Reproduce the whole listing below word for word, leaving out the pictures.

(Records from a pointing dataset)
● ● ● ● ● ● ●
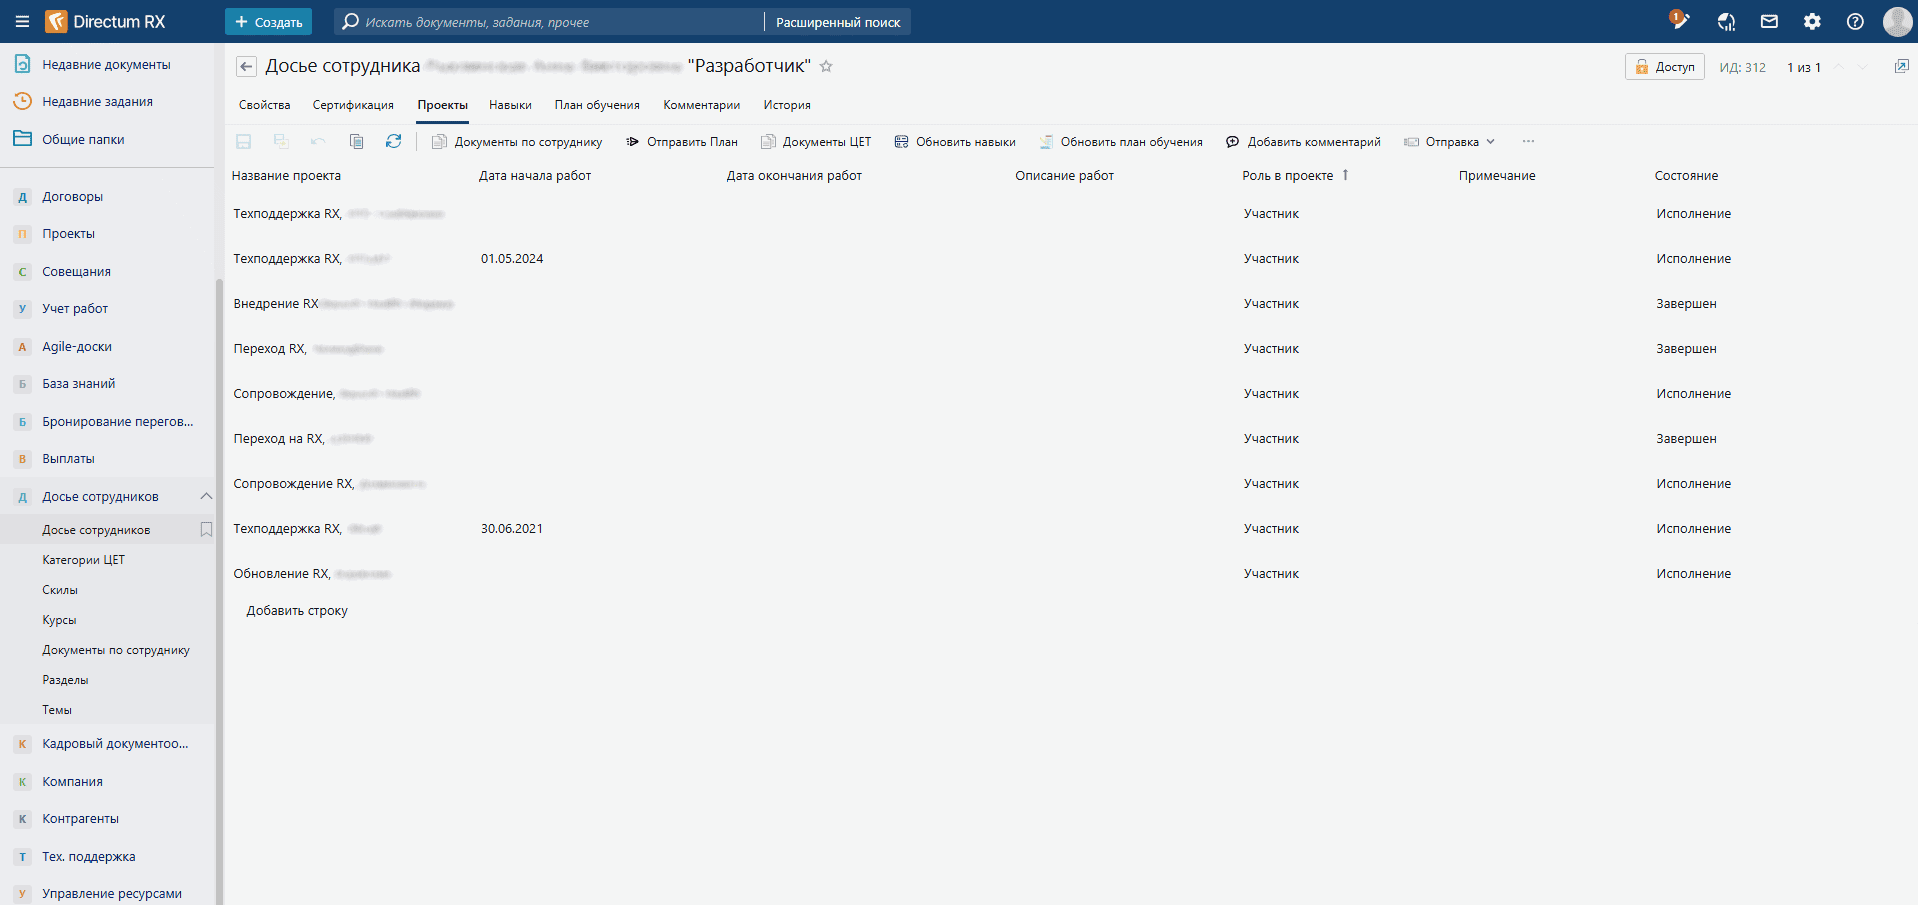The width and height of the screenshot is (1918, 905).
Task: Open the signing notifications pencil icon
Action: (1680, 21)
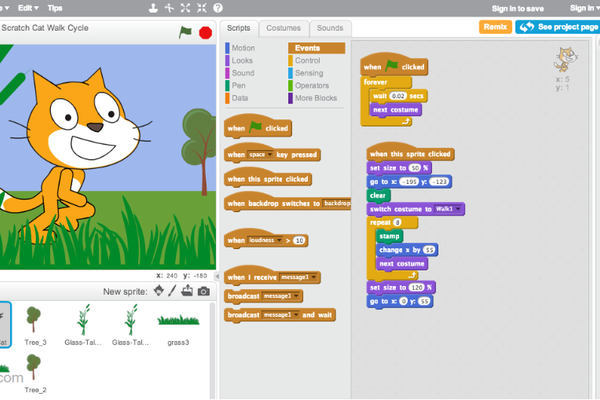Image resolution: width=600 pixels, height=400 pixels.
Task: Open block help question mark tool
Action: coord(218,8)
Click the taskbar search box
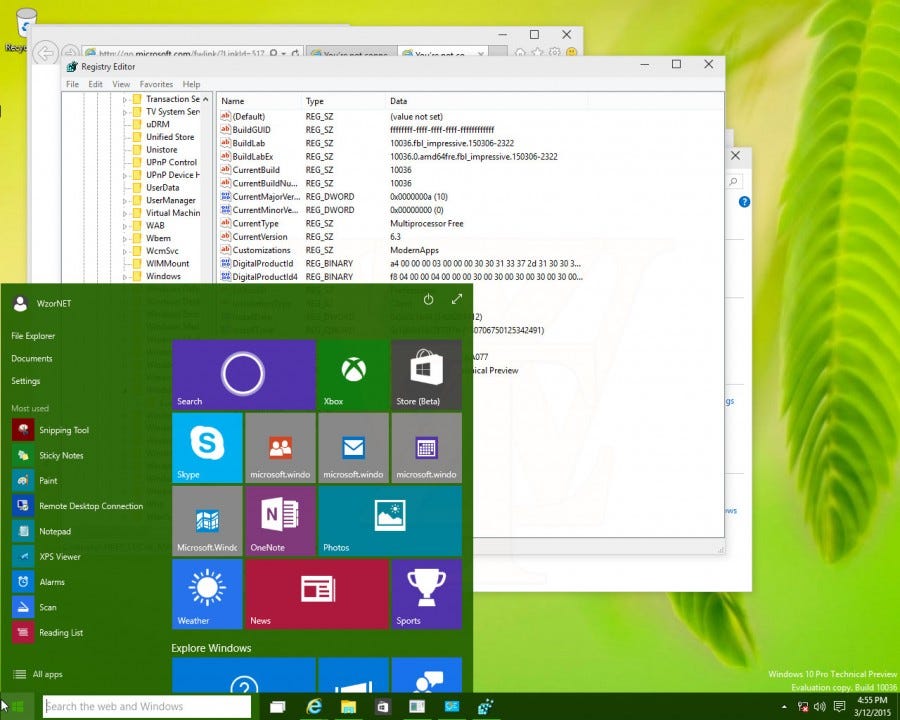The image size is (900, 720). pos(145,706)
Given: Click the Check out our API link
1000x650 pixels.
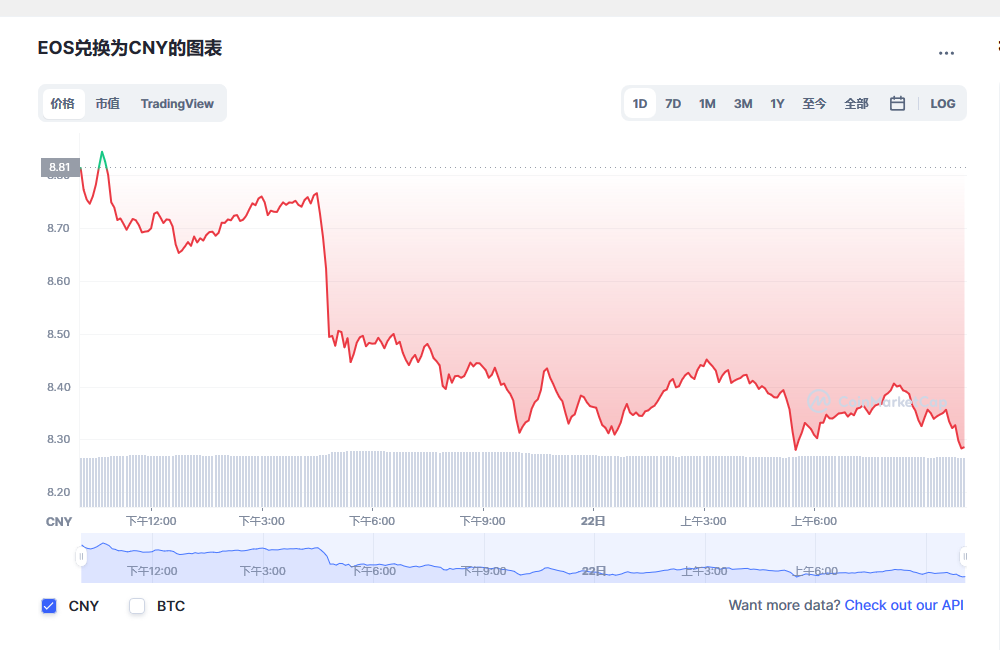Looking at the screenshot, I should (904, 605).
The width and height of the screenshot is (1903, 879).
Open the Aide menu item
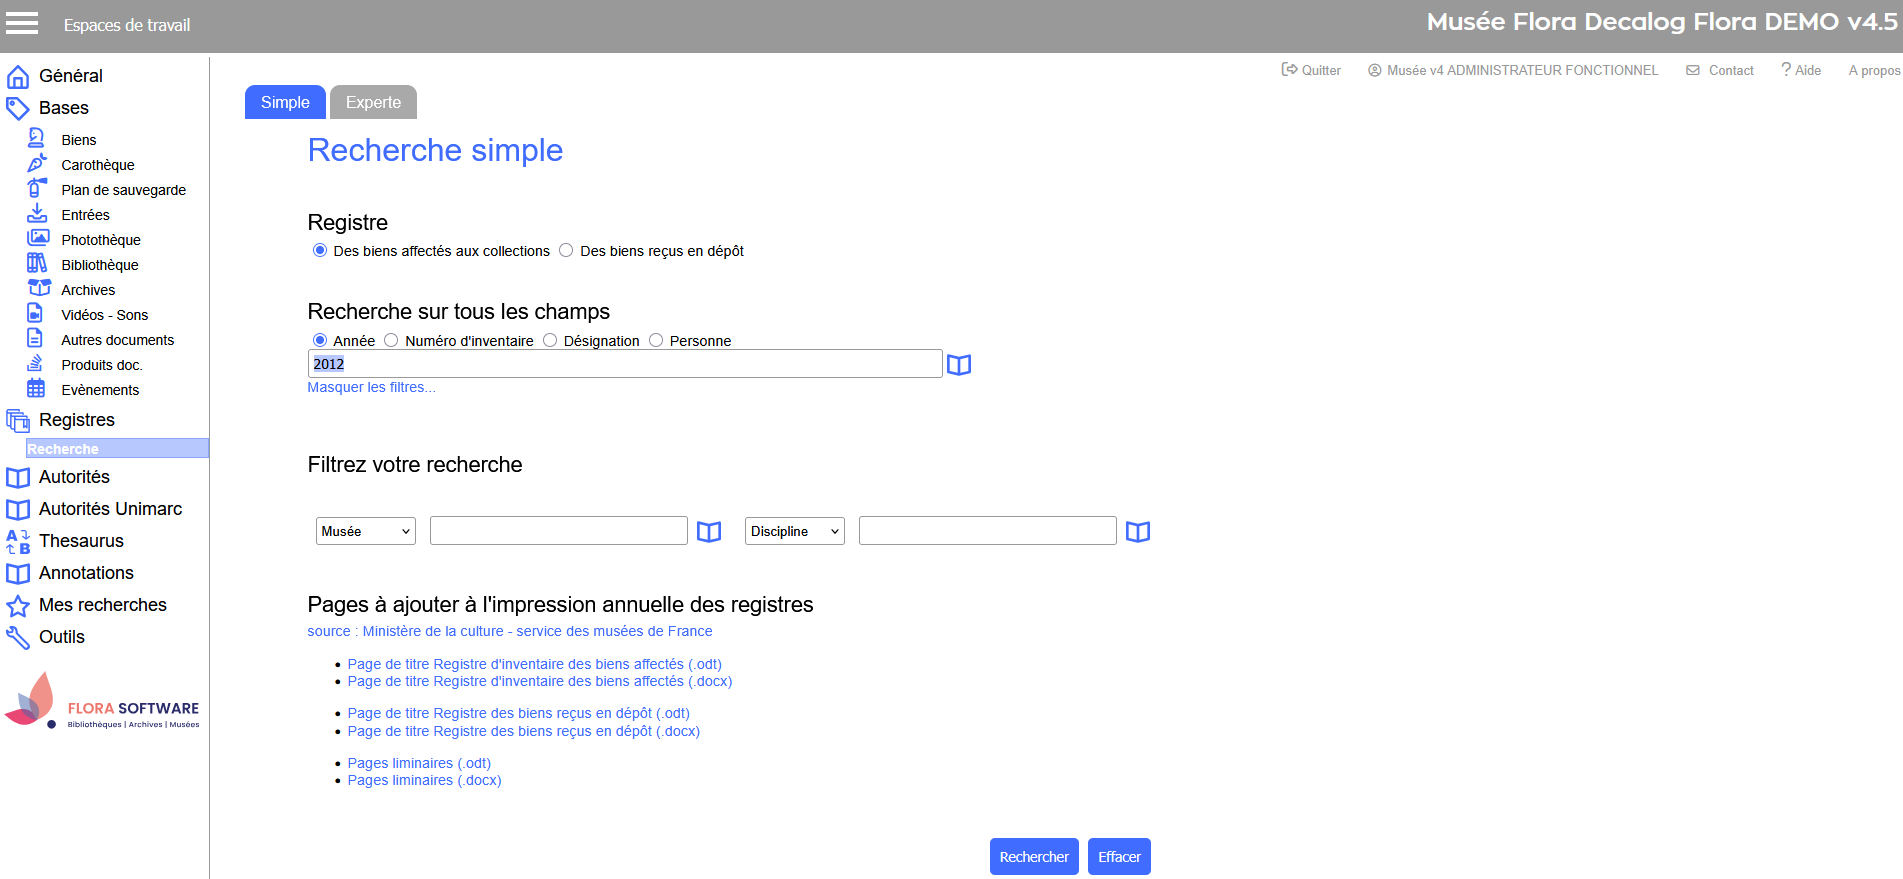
● ● ● ● ● ● ●
**WRITTEN SOLUTION**
The width and height of the screenshot is (1918, 905).
Task: Open the signing notifications pencil icon
Action: (1680, 21)
Image resolution: width=600 pixels, height=400 pixels.
Task: Open block help question mark tool
Action: coord(218,8)
Click the taskbar search box
The image size is (900, 720). pos(145,706)
Given: Click the Check out our API link
1000x650 pixels.
Looking at the screenshot, I should (904, 605).
The width and height of the screenshot is (1903, 879).
Open the Aide menu item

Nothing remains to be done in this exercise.